Certains disaient qu’un tel pouvoir venait du diable ; les autres, de Dieu, car les jugements des hommes sont différents.

De tous les blonds étudiants qui passent leur temps à chanter des chansons d’amour, à courtiser les belles filles sous les tilleuls, à vider de grands pots de bière dans les tavernes, Fritz était certainement le plus joyeux, le plus insouciant et le plus fou. Il ne croyait ni à la science ni à la vertu. Il avait de jolis yeux bleus, un air hardi, et il plaisait aux femmes parce qu’il les désirait, sans les aimer avec son cœur. Il estimait que la vie est comme une longue route où il faut marcher en riant et ne s’arrêter guère que pour cueillir une fleur ou sourire à une lavandière, près d’un ruisseau. Un ami meurt, un autre se marie : l’on danse et l’on porte le deuil. C’est le cours des choses. Dieu l’attendait au bout du voyage, avec une grande pipe, des bottes jaunes, devant l’auberge du paradis, et il le jugerait au nombre de bouteilles de vin du Rhin qu’il pourrait vider.

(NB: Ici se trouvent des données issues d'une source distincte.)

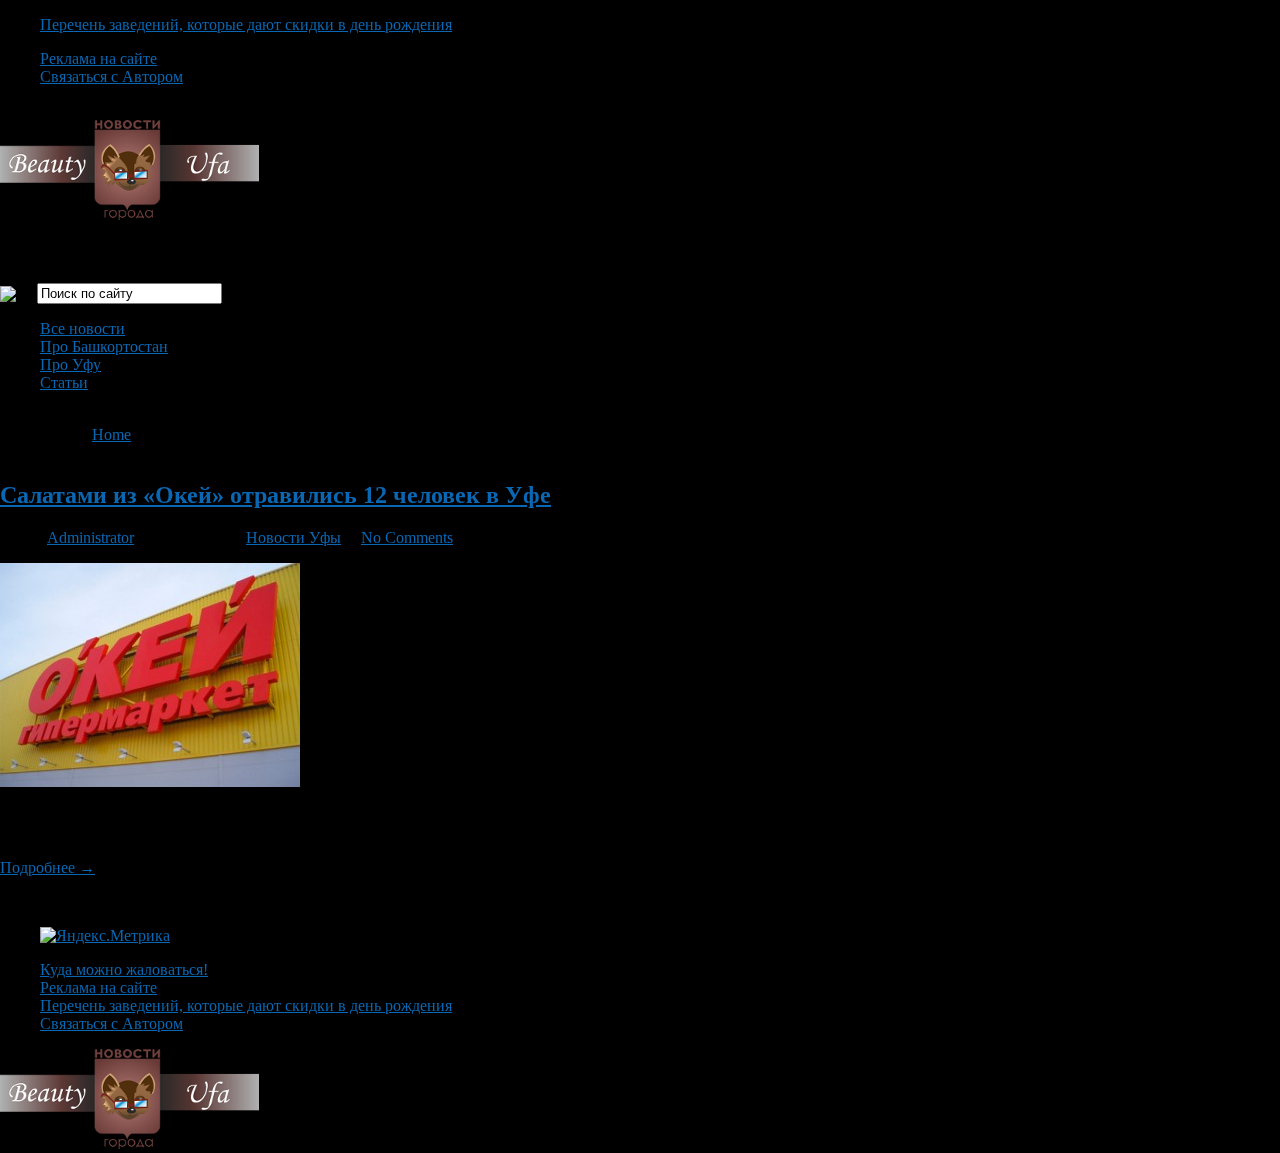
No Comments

La maison de l’écolier faisait face à celle du savant. Le sourire de Fritz, la barbe de Faust, sagesse et folie, faisaient bon voisinage ; le monde est plein de ces contrastes.
 

I

 

Or, quand Fritz atteignit sa vingtième année, il tomba amoureux. Cela arriva un beau dimanche de printemps. Ce jour-là, la peau des femmes était plus veloutée qu’à l’ordinaire, et la bière au seuil des tavernes avait une couleur admirable. Fritz errait tout seul par les rues. La fumée des pipes montait si épaisse qu’elle obscurcissait la lumière du soleil ; une douce paix semblait posséder tous les cœurs ; les jeunes filles parcouraient les promenades, portant un bonnet neuf et leur plus belle robe ; des clercs audacieux les suivaient de près, et l’on entendait, dans les allées solitaires, plus d’un baiser. Fritz sortit de la ville et gagna un petit bois ; il vit des paysans danser sous les marronniers ; le soir tombait peu à peu et l’ombre rendait les arbres solennels.

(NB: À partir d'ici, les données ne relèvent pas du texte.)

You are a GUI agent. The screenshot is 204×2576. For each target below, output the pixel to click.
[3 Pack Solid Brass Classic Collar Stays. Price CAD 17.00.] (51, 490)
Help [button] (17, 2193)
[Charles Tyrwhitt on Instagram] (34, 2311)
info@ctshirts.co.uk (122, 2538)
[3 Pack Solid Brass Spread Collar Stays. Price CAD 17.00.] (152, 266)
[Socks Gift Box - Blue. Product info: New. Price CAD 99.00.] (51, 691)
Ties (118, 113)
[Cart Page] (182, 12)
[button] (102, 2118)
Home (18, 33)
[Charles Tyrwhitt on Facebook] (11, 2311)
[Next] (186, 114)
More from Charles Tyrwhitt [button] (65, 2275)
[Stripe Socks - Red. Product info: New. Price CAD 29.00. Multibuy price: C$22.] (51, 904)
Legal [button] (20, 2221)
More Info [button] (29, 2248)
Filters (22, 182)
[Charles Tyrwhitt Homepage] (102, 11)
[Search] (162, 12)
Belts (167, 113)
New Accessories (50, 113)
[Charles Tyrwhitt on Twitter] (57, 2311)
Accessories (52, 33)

La musique des violons retentissait au loin, dans l’air tiède ; une jeune fille passa, et son regard croisa celui de Fritz. Sa robe avait un froissement mystérieux, et elle disparut au tournant de l’allée. Mais qu’éprouvait donc l’écolier ? Qu’est-ce que ce regard avait donc jeté dans son âme ? Il lui sembla qu’il découvrait les arbres et le ciel, la beauté du monde, et que sa vie commençait. Il courut pour voir l’ombre chère de la jeune fille décroître à l’horizon, mais elle s’était éloignée. Alors, il revint lentement sur ses pas, s’assit sur un banc et, pour la première fois peut-être, il pleura.

Fritz apprit bientôt que la jeune fille qu’il aimait était la belle Elsbeth, l’unique enfant du bourgmestre Frosch. Fritz était d’un naturel simple, et chez lui les actes suivaient toujours les rêves. Il courut donc la demander en mariage.

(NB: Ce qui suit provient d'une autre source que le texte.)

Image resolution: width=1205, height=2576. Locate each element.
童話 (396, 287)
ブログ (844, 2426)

Le bourgmestre Frosch avait une qualité et un défaut ; il était moral et avare. L’écolier Fritz, au contraire, passait pour n’avoir aucune retenue dans sa conduite et jeter assez volontiers ses écus par la fenêtre. Le bourgmestre Frosch chassa donc l’écolier Fritz, et, pour éviter les entreprises de cet audacieux, il résolut de fiancer la belle Elsbeth à un riche et vieux seigneur de ses amis.

La belle Elsbeth, comme tant de ses pareilles, cachait une âme médiocre sous la parure de ses cheveux flottants, de sa peau brillante, de ses yeux purs ; car l’idéal ne prend pas toujours, pour se réaliser, les plus belles formes de la nature. Elle accepta donc le riche et vieux seigneur comme fiancé, estimant qu’elle se consolerait des baisers d’amour avec les robes précieuses, les châles du Tibet, les soies de Chine.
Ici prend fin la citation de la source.